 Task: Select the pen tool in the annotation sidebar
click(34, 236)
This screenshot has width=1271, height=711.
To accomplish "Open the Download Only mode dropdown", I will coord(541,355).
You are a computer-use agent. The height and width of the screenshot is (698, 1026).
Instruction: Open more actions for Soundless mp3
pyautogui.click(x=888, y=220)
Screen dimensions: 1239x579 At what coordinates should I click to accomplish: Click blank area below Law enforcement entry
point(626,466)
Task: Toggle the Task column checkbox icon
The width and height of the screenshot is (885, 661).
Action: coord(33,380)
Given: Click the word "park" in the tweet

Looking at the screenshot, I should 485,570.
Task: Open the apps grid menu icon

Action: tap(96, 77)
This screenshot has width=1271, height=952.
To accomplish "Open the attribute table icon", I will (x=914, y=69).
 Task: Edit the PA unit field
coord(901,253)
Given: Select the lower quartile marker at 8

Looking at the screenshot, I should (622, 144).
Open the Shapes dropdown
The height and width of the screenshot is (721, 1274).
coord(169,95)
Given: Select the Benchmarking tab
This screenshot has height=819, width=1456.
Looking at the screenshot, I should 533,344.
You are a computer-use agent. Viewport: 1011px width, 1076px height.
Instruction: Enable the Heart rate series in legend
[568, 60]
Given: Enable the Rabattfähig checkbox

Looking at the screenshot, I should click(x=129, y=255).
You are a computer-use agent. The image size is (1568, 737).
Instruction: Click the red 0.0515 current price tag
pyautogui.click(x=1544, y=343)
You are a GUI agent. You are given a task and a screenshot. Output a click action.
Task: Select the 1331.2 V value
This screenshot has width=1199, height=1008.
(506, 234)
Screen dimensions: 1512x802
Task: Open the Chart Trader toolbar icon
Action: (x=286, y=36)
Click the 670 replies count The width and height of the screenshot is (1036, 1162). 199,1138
--
● WHAT YOU ARE ASKED TO DO:
Using the data above, reproduce exactly the lines from the line that contains "Task: Open the apps grid menu icon" through the line that contains "Given: Select the Benchmarking tab", including both.

● SOLUTION TO THIS TASK:
Task: Open the apps grid menu icon

Action: tap(96, 77)
This screenshot has width=1271, height=952.
To accomplish "Open the attribute table icon", I will (x=914, y=69).
 Task: Edit the PA unit field
coord(901,253)
Given: Select the lower quartile marker at 8

Looking at the screenshot, I should (622, 144).
Open the Shapes dropdown
The height and width of the screenshot is (721, 1274).
coord(169,95)
Given: Select the Benchmarking tab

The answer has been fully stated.